___ Dataset entries ___

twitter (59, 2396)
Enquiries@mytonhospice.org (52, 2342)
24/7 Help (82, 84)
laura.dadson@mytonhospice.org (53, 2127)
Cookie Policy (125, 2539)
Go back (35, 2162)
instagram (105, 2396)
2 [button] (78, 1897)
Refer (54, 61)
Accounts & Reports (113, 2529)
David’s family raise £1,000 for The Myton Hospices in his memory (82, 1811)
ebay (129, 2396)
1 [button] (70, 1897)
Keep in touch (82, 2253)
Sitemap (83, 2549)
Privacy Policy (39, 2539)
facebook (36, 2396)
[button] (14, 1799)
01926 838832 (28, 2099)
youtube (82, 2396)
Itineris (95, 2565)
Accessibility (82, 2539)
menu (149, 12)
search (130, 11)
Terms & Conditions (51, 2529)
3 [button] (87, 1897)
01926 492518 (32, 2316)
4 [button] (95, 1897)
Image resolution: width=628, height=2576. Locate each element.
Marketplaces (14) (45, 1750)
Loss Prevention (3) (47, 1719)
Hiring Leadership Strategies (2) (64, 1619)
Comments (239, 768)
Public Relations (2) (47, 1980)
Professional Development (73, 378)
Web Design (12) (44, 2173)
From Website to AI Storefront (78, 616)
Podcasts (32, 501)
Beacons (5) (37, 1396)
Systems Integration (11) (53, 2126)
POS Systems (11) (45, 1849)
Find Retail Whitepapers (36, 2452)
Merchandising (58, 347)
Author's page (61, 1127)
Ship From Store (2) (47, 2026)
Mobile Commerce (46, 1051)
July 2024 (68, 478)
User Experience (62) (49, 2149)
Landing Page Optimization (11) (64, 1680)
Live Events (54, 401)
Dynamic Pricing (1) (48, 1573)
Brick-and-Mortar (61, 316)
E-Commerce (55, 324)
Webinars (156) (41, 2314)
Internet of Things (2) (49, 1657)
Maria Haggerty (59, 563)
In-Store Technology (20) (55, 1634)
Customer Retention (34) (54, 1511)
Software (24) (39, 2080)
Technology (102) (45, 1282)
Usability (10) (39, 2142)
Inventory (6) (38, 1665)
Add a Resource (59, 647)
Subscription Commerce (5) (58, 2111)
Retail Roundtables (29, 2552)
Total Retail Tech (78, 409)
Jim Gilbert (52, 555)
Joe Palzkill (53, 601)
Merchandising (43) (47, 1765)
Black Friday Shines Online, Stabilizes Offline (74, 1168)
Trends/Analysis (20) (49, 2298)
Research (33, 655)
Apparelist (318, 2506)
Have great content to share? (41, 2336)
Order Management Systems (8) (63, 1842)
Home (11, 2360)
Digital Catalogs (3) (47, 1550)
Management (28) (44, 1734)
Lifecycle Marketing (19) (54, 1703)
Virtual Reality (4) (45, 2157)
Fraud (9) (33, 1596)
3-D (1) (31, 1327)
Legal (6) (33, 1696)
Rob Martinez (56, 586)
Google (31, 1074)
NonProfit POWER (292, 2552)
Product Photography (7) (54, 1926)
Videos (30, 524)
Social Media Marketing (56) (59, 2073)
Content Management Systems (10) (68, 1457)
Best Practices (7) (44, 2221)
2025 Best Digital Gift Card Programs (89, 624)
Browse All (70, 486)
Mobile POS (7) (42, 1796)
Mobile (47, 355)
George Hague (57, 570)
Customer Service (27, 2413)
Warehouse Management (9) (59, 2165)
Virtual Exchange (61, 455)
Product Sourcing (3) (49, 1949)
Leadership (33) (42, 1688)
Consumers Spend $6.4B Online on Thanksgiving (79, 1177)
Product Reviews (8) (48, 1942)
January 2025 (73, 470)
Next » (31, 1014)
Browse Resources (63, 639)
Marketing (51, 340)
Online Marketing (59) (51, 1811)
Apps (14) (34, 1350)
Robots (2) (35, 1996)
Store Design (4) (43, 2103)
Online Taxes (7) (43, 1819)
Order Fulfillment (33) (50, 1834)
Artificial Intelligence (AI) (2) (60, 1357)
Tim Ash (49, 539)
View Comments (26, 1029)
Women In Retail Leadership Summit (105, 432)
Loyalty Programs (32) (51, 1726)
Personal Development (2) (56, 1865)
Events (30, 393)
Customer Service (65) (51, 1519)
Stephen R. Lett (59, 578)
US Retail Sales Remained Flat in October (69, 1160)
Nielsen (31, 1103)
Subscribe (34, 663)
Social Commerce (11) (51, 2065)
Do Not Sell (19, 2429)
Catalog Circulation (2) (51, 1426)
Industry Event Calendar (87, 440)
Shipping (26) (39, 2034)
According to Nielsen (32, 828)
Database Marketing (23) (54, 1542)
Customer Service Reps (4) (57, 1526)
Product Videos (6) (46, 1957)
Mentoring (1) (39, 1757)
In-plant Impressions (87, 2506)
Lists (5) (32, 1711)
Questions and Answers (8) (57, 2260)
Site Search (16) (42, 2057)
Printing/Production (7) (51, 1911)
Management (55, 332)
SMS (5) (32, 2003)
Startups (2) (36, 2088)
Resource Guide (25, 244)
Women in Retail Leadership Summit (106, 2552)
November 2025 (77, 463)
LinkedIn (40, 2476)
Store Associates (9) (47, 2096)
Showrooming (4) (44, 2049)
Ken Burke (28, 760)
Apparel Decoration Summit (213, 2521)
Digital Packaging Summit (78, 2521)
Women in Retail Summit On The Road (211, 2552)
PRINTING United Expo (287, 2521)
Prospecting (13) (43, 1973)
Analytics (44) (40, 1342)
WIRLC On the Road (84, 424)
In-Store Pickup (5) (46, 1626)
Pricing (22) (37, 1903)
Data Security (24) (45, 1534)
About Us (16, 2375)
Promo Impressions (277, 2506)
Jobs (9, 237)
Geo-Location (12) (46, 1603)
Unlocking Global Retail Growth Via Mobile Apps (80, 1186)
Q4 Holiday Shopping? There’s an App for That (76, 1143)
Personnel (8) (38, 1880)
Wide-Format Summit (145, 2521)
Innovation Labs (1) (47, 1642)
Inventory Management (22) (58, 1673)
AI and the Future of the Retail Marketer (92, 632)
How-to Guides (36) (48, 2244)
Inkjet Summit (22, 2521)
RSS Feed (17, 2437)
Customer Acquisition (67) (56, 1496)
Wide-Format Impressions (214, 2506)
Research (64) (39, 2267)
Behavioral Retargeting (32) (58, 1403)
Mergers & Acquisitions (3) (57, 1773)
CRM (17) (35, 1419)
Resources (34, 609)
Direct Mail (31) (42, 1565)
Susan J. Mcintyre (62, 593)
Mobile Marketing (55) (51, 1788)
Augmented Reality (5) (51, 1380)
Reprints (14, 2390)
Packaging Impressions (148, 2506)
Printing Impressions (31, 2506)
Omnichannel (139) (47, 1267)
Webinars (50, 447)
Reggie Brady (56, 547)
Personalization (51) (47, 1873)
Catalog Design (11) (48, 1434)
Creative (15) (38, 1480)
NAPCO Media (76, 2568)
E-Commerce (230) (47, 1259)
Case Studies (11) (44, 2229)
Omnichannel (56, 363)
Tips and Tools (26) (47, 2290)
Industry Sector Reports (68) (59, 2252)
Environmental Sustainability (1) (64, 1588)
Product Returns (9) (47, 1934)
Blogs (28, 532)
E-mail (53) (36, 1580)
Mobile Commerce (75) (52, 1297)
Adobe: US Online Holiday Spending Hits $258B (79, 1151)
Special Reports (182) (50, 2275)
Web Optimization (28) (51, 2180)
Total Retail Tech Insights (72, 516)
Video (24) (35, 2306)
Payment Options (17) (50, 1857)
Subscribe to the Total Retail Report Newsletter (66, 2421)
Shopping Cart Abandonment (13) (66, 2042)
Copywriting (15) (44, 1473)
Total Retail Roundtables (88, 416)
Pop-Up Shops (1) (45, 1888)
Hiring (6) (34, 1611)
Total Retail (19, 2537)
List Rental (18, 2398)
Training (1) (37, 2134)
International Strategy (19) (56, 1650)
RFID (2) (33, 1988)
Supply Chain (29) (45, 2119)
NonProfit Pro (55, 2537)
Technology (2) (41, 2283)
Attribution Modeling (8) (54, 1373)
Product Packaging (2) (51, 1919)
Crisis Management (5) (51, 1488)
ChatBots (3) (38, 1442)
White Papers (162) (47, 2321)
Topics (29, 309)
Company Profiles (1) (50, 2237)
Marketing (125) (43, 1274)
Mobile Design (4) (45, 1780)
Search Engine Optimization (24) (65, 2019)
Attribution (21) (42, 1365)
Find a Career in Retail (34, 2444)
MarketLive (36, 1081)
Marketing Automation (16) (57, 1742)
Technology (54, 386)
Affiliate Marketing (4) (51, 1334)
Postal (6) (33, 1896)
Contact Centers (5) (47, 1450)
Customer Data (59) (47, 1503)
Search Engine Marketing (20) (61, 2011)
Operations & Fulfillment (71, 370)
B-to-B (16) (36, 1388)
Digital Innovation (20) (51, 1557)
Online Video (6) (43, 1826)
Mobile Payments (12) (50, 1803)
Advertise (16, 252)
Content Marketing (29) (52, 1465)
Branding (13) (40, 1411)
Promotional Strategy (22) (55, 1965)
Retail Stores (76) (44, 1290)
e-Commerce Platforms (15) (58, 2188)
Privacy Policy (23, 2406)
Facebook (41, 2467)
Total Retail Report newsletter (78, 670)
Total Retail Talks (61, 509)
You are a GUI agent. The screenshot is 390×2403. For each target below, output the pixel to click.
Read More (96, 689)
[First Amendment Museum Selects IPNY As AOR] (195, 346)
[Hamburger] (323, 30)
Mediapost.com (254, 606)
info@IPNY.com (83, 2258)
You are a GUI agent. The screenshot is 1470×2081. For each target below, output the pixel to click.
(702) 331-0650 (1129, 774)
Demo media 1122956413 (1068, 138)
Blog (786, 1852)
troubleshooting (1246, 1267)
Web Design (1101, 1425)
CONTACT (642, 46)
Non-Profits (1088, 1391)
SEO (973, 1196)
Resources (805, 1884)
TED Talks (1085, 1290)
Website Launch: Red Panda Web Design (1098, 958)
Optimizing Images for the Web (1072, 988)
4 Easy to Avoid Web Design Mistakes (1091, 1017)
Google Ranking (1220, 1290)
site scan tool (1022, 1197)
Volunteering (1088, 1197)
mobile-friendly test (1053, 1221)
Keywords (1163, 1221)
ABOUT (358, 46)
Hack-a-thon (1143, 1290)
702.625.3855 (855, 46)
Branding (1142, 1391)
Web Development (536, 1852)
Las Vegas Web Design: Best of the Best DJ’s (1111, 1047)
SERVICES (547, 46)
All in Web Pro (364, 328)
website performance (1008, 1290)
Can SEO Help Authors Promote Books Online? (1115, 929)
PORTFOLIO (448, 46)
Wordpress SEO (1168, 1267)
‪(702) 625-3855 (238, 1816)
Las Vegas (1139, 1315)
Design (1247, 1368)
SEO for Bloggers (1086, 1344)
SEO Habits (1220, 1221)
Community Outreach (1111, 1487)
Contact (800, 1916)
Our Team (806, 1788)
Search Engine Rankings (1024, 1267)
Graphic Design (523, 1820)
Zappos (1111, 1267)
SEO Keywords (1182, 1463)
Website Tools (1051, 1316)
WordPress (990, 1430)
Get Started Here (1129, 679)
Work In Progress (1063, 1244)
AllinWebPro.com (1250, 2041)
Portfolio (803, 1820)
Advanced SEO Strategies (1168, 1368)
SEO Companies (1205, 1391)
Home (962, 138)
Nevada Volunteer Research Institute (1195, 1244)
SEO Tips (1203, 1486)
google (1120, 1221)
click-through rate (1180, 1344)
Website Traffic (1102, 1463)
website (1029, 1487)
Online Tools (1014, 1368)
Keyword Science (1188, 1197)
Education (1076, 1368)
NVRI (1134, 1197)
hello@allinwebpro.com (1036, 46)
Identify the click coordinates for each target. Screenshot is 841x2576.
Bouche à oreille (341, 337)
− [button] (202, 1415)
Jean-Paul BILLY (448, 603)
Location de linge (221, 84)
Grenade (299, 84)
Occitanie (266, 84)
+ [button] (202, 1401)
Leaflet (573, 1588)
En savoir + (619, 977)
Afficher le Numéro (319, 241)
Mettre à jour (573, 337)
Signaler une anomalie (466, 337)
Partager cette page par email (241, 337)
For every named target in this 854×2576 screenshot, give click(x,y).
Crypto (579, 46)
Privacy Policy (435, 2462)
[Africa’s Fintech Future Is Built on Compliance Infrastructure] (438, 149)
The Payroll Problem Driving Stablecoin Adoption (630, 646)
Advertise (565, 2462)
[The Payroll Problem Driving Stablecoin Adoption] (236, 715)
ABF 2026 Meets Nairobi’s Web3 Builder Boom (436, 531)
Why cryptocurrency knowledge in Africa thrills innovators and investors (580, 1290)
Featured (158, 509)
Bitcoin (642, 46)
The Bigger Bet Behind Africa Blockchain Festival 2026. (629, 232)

___

Problem to work on |
Return the opening line of the data and every line after it through the line containing "Accounts & Reports (113, 2529)", please, exactly as written and with nothing added.

Response for this exercise |
twitter (59, 2396)
Enquiries@mytonhospice.org (52, 2342)
24/7 Help (82, 84)
laura.dadson@mytonhospice.org (53, 2127)
Cookie Policy (125, 2539)
Go back (35, 2162)
instagram (105, 2396)
2 [button] (78, 1897)
Refer (54, 61)
Accounts & Reports (113, 2529)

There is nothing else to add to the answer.